= Jan Six (art dealer) =

Dutch art historian

Jonkheer Jan Six (born 25 June 1978), also known as Jan Six XI, is a Dutch art dealer and art historian.

Six is a member of the Six family, a descendant of Jan Six, the subject of Rembrandt's Portrait of Jan Six. He is the son of Jonkheer Jan Six X, the present Lord of Hillegom (Dutch: Heer van Hillegom).

==Biography==
Six grew up in Amsterdam, from the age of 11 living in the building on the Amstel that houses the Six Collection, including the Portrait of Jan Six.

From 1998 to 2003, Six studied art history and archaeology at the University of Amsterdam.

After graduating, he worked for five years at the auction house Sotheby's, first in London, then for the last two years as head of the Old Masters team in Amsterdam.
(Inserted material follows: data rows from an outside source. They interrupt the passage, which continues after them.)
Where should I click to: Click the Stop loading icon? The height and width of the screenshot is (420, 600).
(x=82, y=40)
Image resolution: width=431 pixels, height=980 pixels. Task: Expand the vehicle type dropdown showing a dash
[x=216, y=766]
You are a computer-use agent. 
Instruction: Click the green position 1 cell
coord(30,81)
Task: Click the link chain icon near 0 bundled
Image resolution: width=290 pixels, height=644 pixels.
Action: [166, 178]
In 2009, when the company started to downsize, among other things wishing to close the branch in Amsterdam, he resigned at Sotheby's. He started his own art dealership in the Old Masters, Jan Six Fine Art, located on the Herengracht in Amsterdam, working in partnership with the London firm Hazlitt, Gooden & Fox. He has been an art dealer since then.

Besides his work dealing in art by the Old Masters, Six also collects modern art.

== Art discovery and scandal ==
In 2018, Six identified Portrait of a Young Gentleman, attributed by Christie's as "circle of Rembrandt", as the work of Rembrandt himself. This was the first 'new' Rembrandt identified in 44 years.

Shortly after having the portrait attributed as a Rembrandt a fellow art dealer Sander Bijl accused Jan of unfairly breaking an agreement to co-purchase the painting. According to Bijl he was the one who actually discovered the painting in a Christies auction. For a second opinion Bijl went to Jan who agreed that they should split the cost and potential earnings. According to Bijl's allegations Jan cheated him by purchasing it on his own to cut him out. However, Bijl had a limit to his spending and Six did not.